Excerpted text.
------------------------------------------------
We then performed flow cytometry for quantitative measurement using CD166, a marker associated with high‐quality CECs. By removing undifferentiated cells from the iPSC–CEC population, we achieved a high level of cell purity with 98% of CD166‐positive cells at Day 21. In contrast, the no‐wash‐out group showed relatively lower percentages of CD166‐positive cells over time (Figure 4C). Additional flow‐cytometry data using ATP1A1 demonstrated the wash‐out‐mediated improvement in CEC purity (88.1 vs. 80.9%, wash‐out vs. no‐wash‐out) (Figure S5). To further validate the impact of the wash‐out method on CEC purity and quality, ICC was performed to assess marker expression together with cellular morphology (Figures S6 and S7). Across all examined markers—CD166, ATP1A1, ZO‐1, SLC4A11, PITX2, and N‐CADHERIN—the wash‐out group consistently exhibited higher CEC purity and superior overall quality compared with the no‐wash‐out group.
The gene expression levels of iPSC markers (OCT4, NANOG, PODXL) were significantly reduced to nearly undetectable levels in the wash‐out group after D14. Additionally, CDH2 expression was found to be significantly higher in the wash‐out group at D21 (Figure 4D). These findings confirm that the wash‐out method is a safe, straightforward, and highly effective approach for removing undifferentiated stem cells and improving CEC purity during differentiation.
------------------------------------------------
Source data.
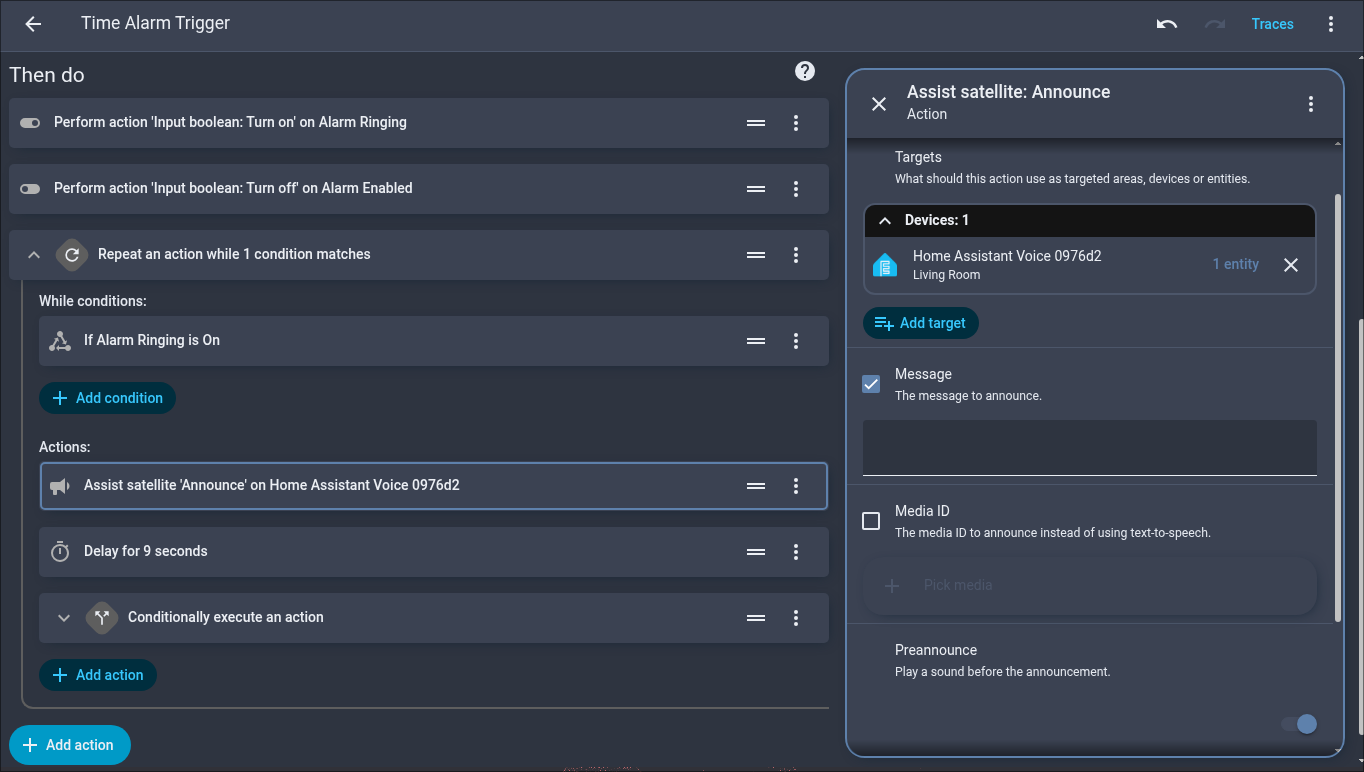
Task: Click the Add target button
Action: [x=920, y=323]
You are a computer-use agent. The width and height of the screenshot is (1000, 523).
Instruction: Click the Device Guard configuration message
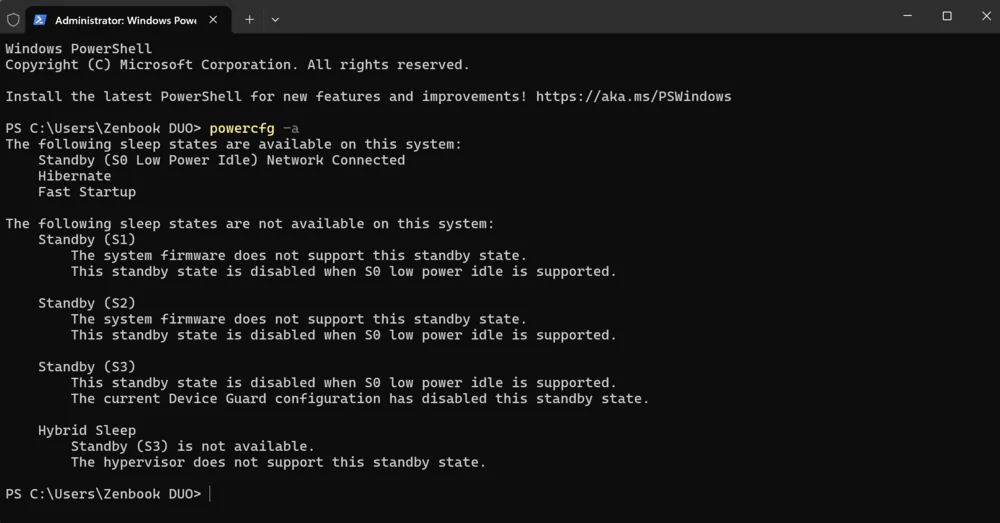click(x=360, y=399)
------------------------------------------------
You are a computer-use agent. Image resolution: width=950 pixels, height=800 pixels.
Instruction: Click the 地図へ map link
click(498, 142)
------------------------------------------------
Activity.
Answer these questions from the wash-out method text above:
1. What percentage of cells were CD166-positive at Day 21 after undifferentiated cells were removed?
2. What ATP1A1 purity figures are given for the wash-out and no-wash-out groups?
3. Which iPSC markers fell to nearly undetectable levels in the wash-out group after D14?

Exercise result.
1. 98%
2. 88.1% for the wash-out group and 80.9% for the no-wash-out group
3. OCT4, NANOG, and PODXL